Abusers often isolate their partners (Dutton & Goodman, 2005). In one instance, for example, a man became jealous of his wife when she was pregnant. As soon as he learned his wife was pregnant, the man decided to move from their apartment in the city to a hillside cottage miles from the nearest neighbor. After the family moved, the husband sold his pickup truck and purchased a motorcycle. His wife was cut off from her family and former friends and had no means of transportation. The husband’s psychological aggression eventually escalated to physical violence. The wife had no social support, and the violence took place far away from the eyes and ears of any witnesses.

On the other side of the social isolation coin is social support. There is a small body of research that indicates that the greater social support a woman has, the less likely it is that her partner will engage in IPV (Capaldi et al., 2012).


Economic stressors such as poverty and unemployment are risk factors for IPV and abuse (Capaldi et al., 2012; Stith et al., 2004).

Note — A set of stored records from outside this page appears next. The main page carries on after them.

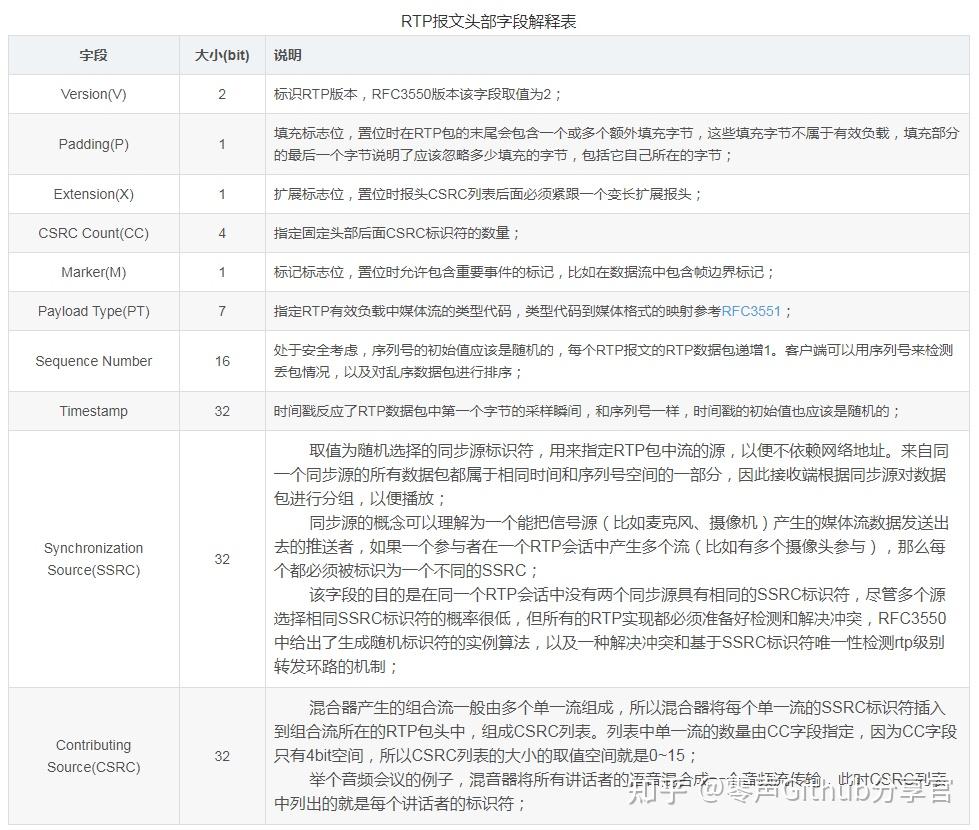Click the Synchronization Source(SSRC) field cell
Image resolution: width=979 pixels, height=830 pixels.
(x=93, y=559)
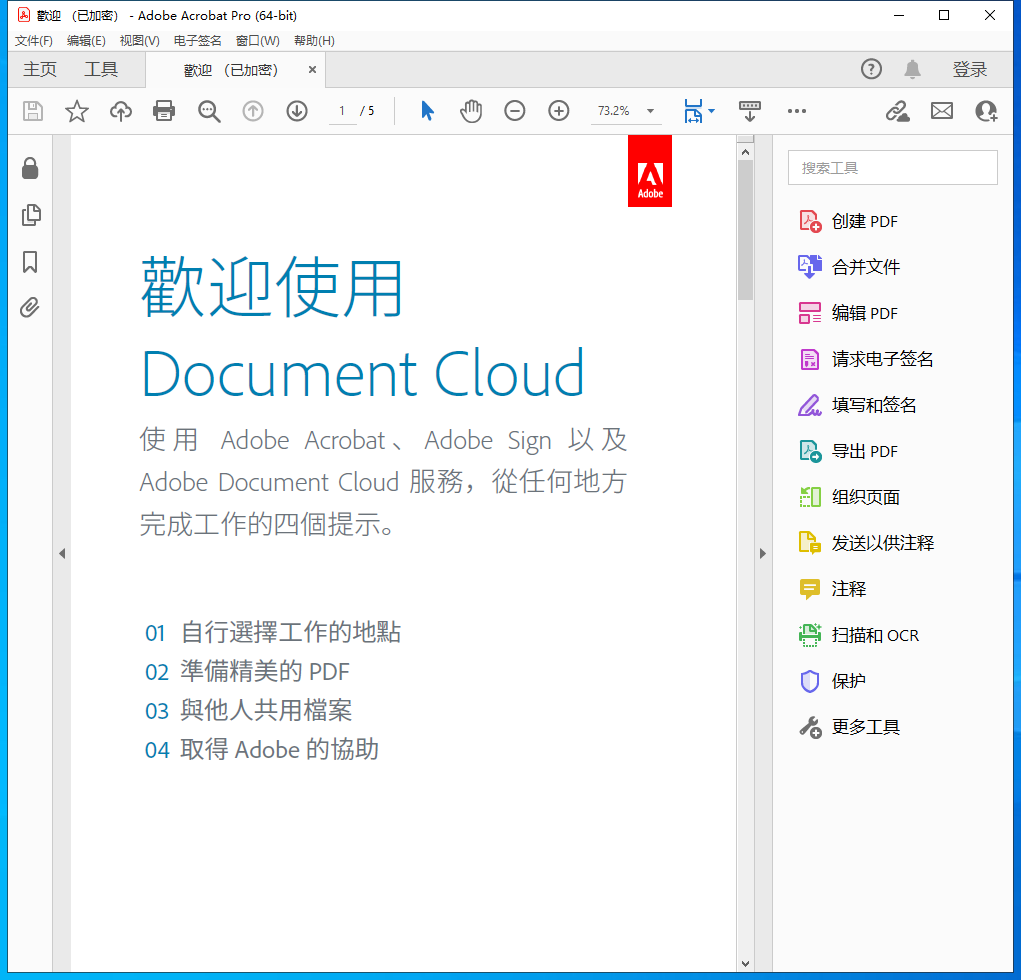Enter presentation mode
1021x980 pixels.
(749, 111)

The strength of the association of economic stressors and IPV is small to moderate. In addition to financial stress being a risk factor, other individual and family stressors increase the likelihood of partner violence and abuse. Parenting stress is an important factor than can lead to partner aggression (Probst et al., 2008).


As we mentioned earlier, more than three decades ago, Murray Straus and his colleagues opined that a marriage license is a hitting license (Straus, Gelles, & Steinmetz, 1980). Since then, considerable research finds higher rates of IPV among dating couples than among married individuals. The data collected for the National Crime Victimization Survey support claims by advocates that the most dangerous time for women is when they leave a marital relationship. The victimization rate for women separated from their partners is 60 per 1,000 women, compared to 2 per 1,000 for married women. The rates for never-married women (8.5 per 1,000) and divorced or widowed women (6.5 per 1,000) also exceed the rate for married women (Catalano, 2012). Various other studies point out that the rate of IPV among cohabitating couples exceeds the rate for married couples (Catalano, 2012).